— Start of Material supplied —
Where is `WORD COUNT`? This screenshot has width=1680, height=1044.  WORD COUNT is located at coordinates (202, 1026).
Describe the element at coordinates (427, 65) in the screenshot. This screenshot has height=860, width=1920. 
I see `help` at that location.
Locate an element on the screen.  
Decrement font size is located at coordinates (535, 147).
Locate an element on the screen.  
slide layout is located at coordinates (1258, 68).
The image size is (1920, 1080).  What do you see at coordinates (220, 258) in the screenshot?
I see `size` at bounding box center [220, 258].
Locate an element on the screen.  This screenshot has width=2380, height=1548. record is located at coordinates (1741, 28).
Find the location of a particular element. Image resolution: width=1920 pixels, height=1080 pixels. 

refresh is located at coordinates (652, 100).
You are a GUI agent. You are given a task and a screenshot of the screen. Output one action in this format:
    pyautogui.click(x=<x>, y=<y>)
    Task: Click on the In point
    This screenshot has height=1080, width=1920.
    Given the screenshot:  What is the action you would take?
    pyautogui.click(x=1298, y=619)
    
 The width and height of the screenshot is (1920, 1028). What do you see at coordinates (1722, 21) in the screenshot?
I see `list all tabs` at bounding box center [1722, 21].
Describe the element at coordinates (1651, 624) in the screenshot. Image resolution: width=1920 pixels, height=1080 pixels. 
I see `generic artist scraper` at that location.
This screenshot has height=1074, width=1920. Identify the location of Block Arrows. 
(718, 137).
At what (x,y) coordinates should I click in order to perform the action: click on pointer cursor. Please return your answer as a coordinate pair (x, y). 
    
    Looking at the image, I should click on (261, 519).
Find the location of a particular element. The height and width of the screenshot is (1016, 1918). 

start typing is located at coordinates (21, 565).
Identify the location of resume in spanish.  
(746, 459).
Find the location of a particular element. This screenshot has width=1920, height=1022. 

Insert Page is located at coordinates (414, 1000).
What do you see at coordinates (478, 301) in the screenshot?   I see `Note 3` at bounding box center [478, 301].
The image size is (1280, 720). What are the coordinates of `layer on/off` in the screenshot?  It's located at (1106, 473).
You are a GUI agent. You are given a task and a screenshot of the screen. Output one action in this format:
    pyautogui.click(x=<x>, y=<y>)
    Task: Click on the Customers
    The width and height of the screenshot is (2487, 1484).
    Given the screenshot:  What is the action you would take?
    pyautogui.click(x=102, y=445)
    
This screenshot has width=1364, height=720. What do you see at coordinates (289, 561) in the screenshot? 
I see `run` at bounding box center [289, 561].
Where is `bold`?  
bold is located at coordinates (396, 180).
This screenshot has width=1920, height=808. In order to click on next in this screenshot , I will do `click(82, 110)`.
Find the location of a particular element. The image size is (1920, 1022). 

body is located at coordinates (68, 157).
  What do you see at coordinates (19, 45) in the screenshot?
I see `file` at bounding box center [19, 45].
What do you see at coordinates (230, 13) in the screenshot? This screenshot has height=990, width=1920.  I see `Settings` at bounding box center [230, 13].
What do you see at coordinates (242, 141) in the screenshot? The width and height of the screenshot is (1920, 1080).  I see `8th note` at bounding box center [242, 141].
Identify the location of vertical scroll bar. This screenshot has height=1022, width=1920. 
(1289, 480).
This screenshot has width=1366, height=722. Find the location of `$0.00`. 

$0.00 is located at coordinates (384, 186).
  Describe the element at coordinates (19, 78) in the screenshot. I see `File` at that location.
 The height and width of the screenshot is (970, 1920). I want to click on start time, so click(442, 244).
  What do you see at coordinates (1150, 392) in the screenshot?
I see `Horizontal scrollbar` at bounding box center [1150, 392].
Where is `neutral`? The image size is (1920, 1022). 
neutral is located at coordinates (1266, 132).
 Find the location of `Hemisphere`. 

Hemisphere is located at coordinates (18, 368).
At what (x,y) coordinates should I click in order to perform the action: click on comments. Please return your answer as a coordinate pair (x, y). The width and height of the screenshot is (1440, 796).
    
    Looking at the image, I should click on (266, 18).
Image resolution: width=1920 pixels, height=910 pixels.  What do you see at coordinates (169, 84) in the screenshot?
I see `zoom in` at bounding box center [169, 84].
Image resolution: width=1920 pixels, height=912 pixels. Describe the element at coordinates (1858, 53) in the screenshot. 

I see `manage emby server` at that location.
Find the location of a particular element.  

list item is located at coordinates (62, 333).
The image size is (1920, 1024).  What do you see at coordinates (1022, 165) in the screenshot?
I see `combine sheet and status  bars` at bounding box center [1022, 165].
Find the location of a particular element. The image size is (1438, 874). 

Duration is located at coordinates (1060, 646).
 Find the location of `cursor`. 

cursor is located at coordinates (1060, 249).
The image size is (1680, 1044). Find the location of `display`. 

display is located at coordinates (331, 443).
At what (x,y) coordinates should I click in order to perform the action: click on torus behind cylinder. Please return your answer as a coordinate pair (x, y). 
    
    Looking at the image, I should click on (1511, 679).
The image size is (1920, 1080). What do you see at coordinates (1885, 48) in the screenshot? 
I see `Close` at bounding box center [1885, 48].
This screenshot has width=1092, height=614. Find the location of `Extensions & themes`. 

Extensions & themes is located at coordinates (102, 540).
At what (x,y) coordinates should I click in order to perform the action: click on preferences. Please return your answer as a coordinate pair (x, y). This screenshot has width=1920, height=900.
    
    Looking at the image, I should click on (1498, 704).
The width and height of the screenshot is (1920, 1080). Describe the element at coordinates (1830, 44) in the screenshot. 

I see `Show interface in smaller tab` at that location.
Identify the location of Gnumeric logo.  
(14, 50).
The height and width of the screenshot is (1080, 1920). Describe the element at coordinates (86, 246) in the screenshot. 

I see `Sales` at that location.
— End of Material supplied —
> [To be done]:
Collect every line above that contains the string "order", matching its case exactly.

> [Exercise answer]:
At what (x,y) coordinates should I click in order to perform the action: click on pointer cursor. Please return your answer as a coordinate pair (x, y). 
This screenshot has width=1920, height=808. In order to click on next in this screenshot , I will do `click(82, 110)`.
At what (x,y) coordinates should I click in order to perform the action: click on comments. Please return your answer as a coordinate pair (x, y). The width and height of the screenshot is (1440, 796).
At what (x,y) coordinates should I click in order to perform the action: click on torus behind cylinder. Please return your answer as a coordinate pair (x, y). 
At what (x,y) coordinates should I click in order to perform the action: click on preferences. Please return your answer as a coordinate pair (x, y). This screenshot has width=1920, height=900.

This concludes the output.